Engineering plants to support the ever-growing population and rapidly changing climate conditions requires a platform to quickly prototype genetic designs, as current approaches are too slow to meet the needs for crop improvement. Synthetic biology approaches could accelerate the workflow for developing novel traits and functions for enhanced crop yield. This requires a standardized toolset for building, integrating and expressing complex genetic circuits. Due to the limitations of high-throughput plant engineering we have established the green microalga Chlamydomonas reinhardtii as a chloroplast prototyping chassis. In order to characterize hundreds of novel regulatory parts, we developed a high-throughput workflow relying on new luminescence and fluorescent reporter genes. Our method led to characterizing dozens new UTRs, Intercistronic Expression Elements, synthetic and natural promoters. This approach also led to the screening of promoter libraries, as a first proof of concept for screening genetic libraries within a photosynthetic chassis. This paves the way for more complex engineering of natural and synthetic metabolisms, using Chlamydomonas as a prototyping step to accelerate plant engineering.

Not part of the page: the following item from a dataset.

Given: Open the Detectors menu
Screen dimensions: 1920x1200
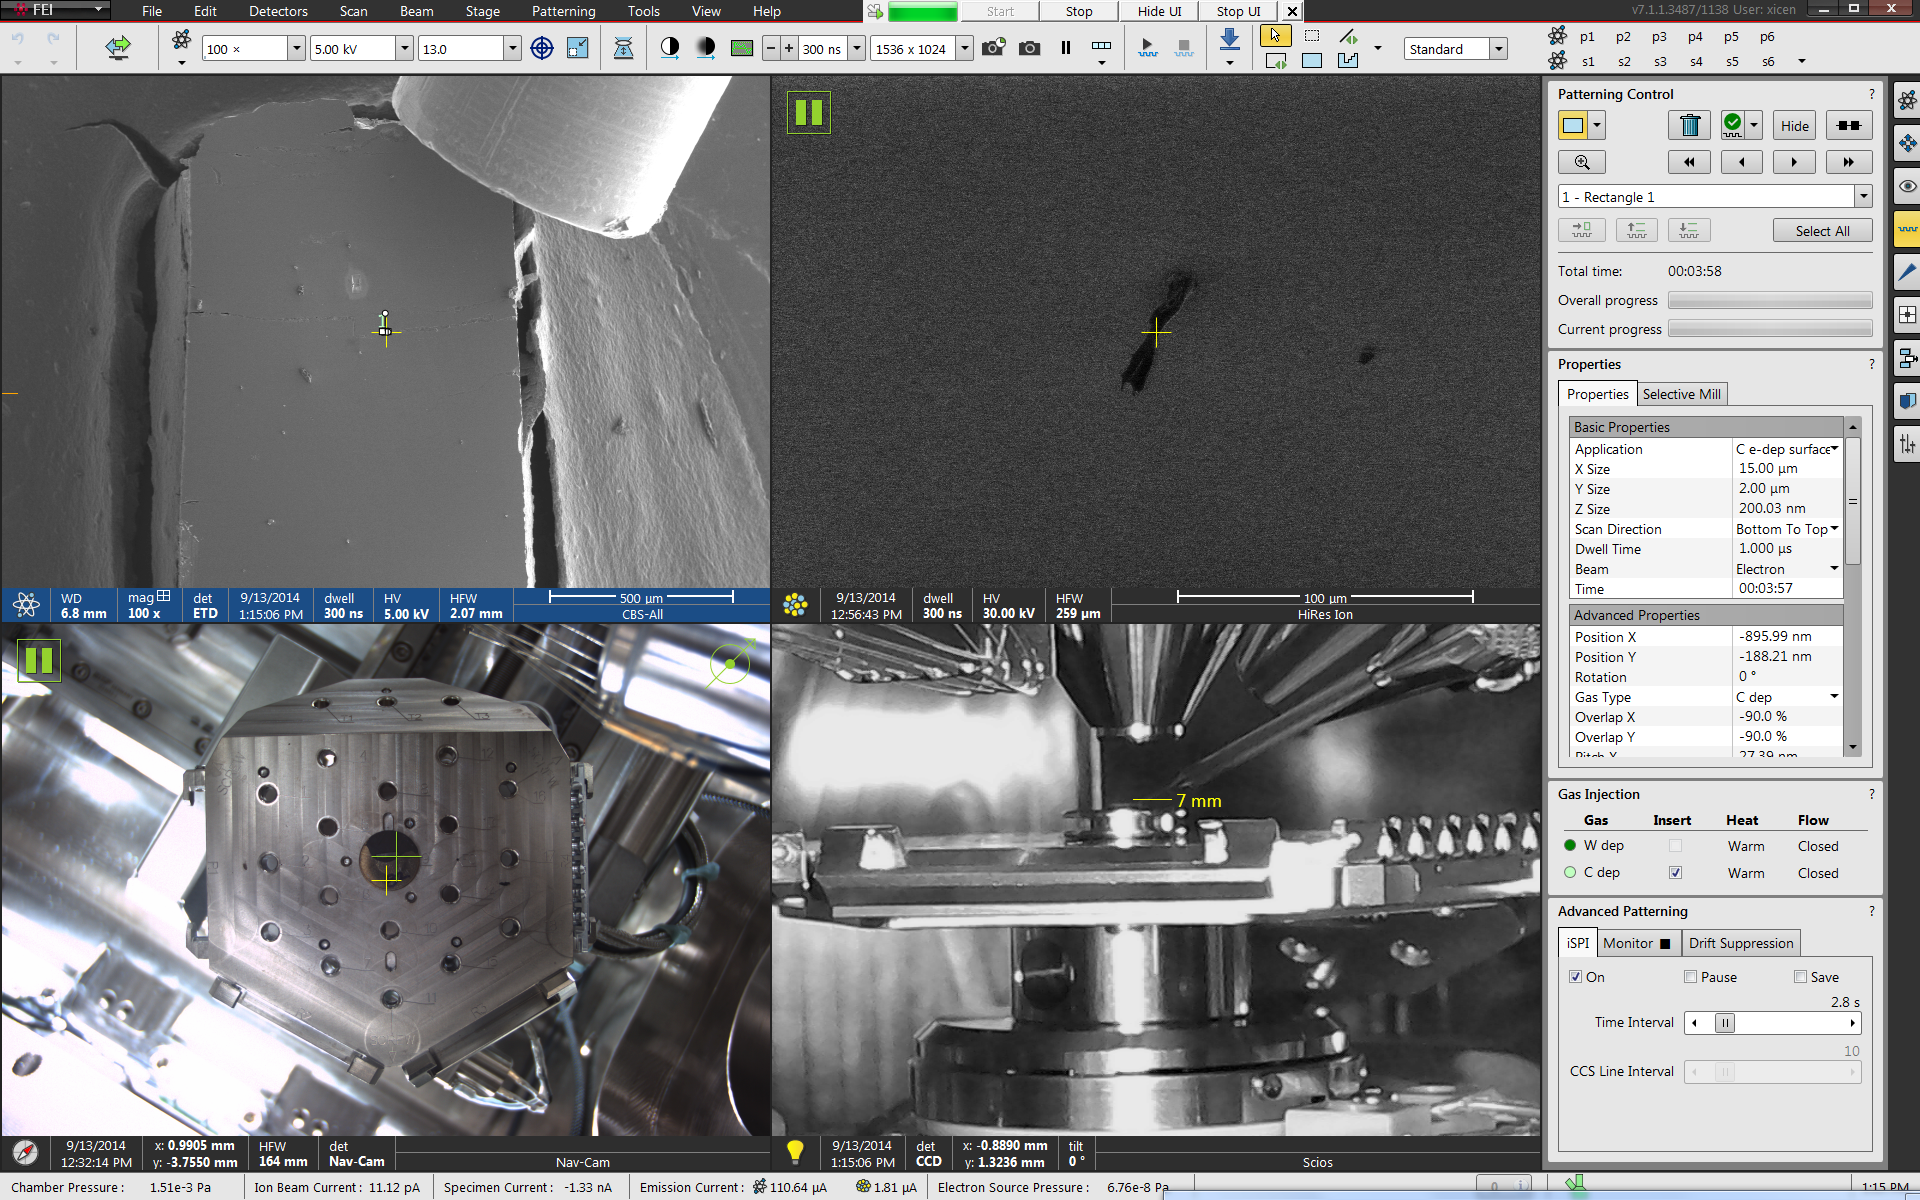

13:45 Malay Shah - AG Sourjik
"Characterization of chemotactic responses to nucleosides in E.coli"
Nucleosides are precursors for synthesis of monomeric units of DNA, but bacteria can utilize them as alternative carbon, nitrogen and energy source for growth. It has been shown that mammalian cells such as macrophages are known to secrete these bio-molecules in their extracellular environment as signals for neighboring cells but influence of nucleosides on bacterial growth, and particularly on bacterial motility and chemotaxis has not been explored yet in detail. We used FRET based chemotaxis assay to demonstrate that E. coli can sense both deoxyribonucleosides and ribonucleosides. Further we also found that the response to thymidine and 5-methyluridine is mediated by Tap chemoreceptor.